In fatto di combattimenti urbani, dopo quanto gli eserciti avevano imparato nella Seconda guerra mondiale, e seppure l’esercito americano abbia svolto un importante ruolo di supporto agli alleati Nato in alcune delle battaglie urbane più significative della storia militare recente, come a Mosul (Irak) per nove mesi nel 2016-2017, i combattimenti cittadini hanno dimostrato sempre di produrre enormi danni e causare molte vittime. E per densità abitativa e tipo di ambiente, una battaglia a Gaza potrebbe essere paragonata proprio a quella di Mosul, dove vennero persi oltre mille uomini dalle forze della coalizione, circa 7.700 combattenti dello Stato Islamico e un totale di 15.000 persone non belligeranti. Per fare un paragone bisogna considerare che l’intera Gaza si estende su un’area delle dimensioni poco più grandi della città di Bergamo (circa 45 kmq), ma ha una popolazione di oltre due milioni di persone delle quali oltre la metà è concentrata nella zona nord. Con una ulteriore difficoltà: Israele non combatte in uno scenario come questo da decenni, nei quali la tecnologia e le armi sono cambiate e così si materializzano i presupposti perché la guerra divenga ancora più sanguinosa.

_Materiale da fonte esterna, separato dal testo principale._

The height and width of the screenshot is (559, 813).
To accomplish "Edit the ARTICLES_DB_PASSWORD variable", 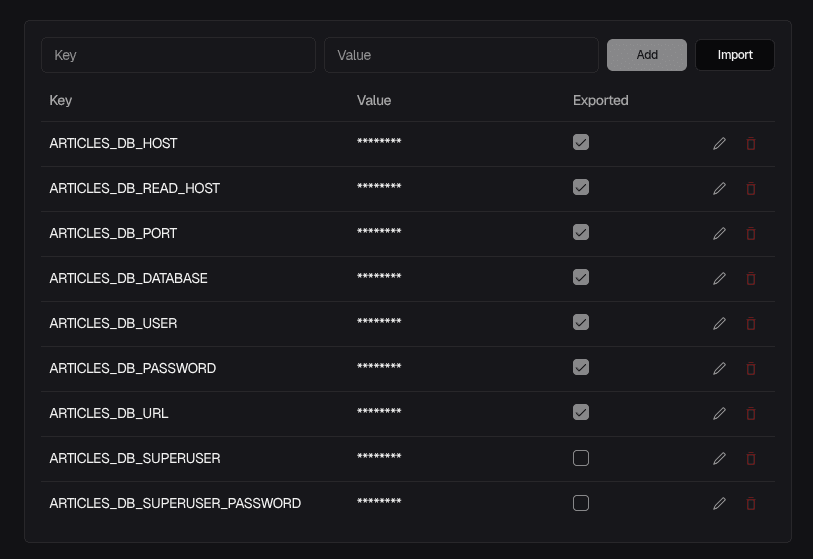I will pyautogui.click(x=719, y=369).
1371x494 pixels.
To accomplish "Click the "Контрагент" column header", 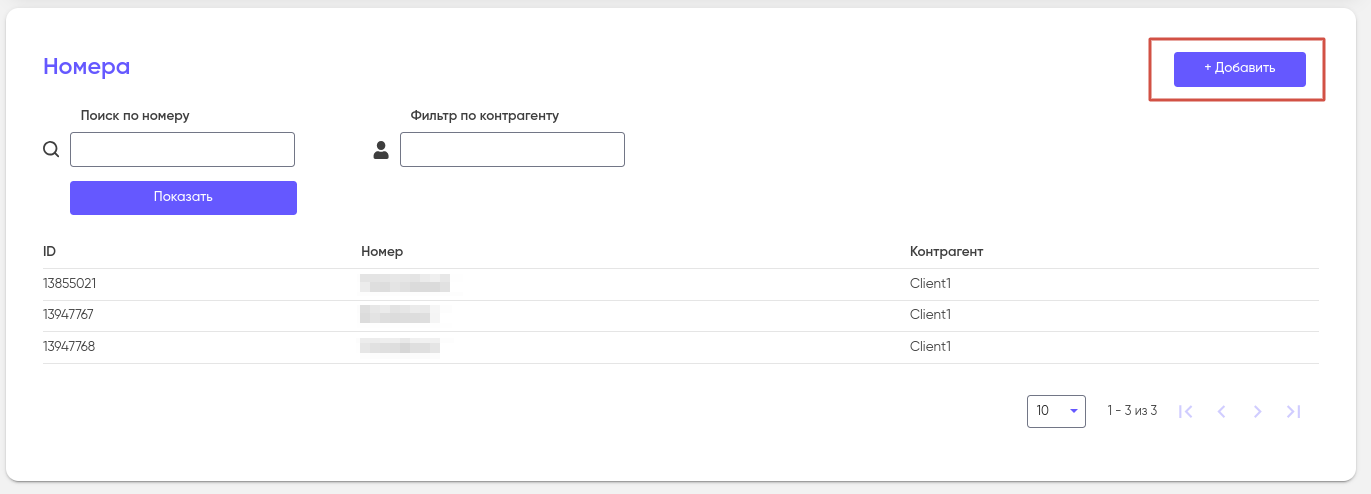I will click(946, 251).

Dal punto di vista pratico alcuni aspetti del combattimento in ambito urbano rimangono gli stessi indipendentemente dall’epoca o dalla regione: edifici, tunnel e altri ostacoli nascondono i difensori, le macerie ostacolano i veicoli e offrono ampie opportunità per organizzare trappole esplosive, i civili rimasti rappresentano una sfida per le forze intente a ridurre le vittime e una protezione per chi difende perché fornisce ai combattenti un modo per confondersi con la popolazione. Una misura efficace per misurare l’intensità e la difficoltà del conflitto a Gaza potrebbe essere il numero di munizioni esplose per metro di territorio conquistato e, stante la necessità di rifornimenti continui, l’intensità del combattimento causerebbe un numero maggiore di vittime, richiedendo più truppe di quante ne servirebbero su qualsiasi altro terreno. Nel deserto le truppe di solito riescono a vedere il nemico arrivare e possono manovrare; le foreste, le giungle e le montagne mettono a dura prova le attrezzature e la logistica rendendo complessa la mobilità, ma una città è tutta un’altra cosa e secondo molti ex ufficiali Nato è la peggiore delle circostanze possibili. Soprattutto perché a differenza di un deserto o di una foresta, la città è un ambiente tridimensionale nel quale bisogna bonificare zone come fognature, tunnel e parcheggi sotterranei, mentre i corridoi creati da palazzi e grattacieli, le vie intricate, costituiscono passaggi obbligati e ostacolano i movimenti rapidi. In pratica tutte le difese di Hamas, dai piccoli droni dotati di granate agli attacchi suicidi, dai razzi nascosti nei tunnel finanche al ricorso a ostaggi e scudi umani, sono progettate con un unico obiettivo: guadagnare tempo. Così questa volta soltanto un approccio diverso da parte dell’Idf potrebbe portare a un risultato differente.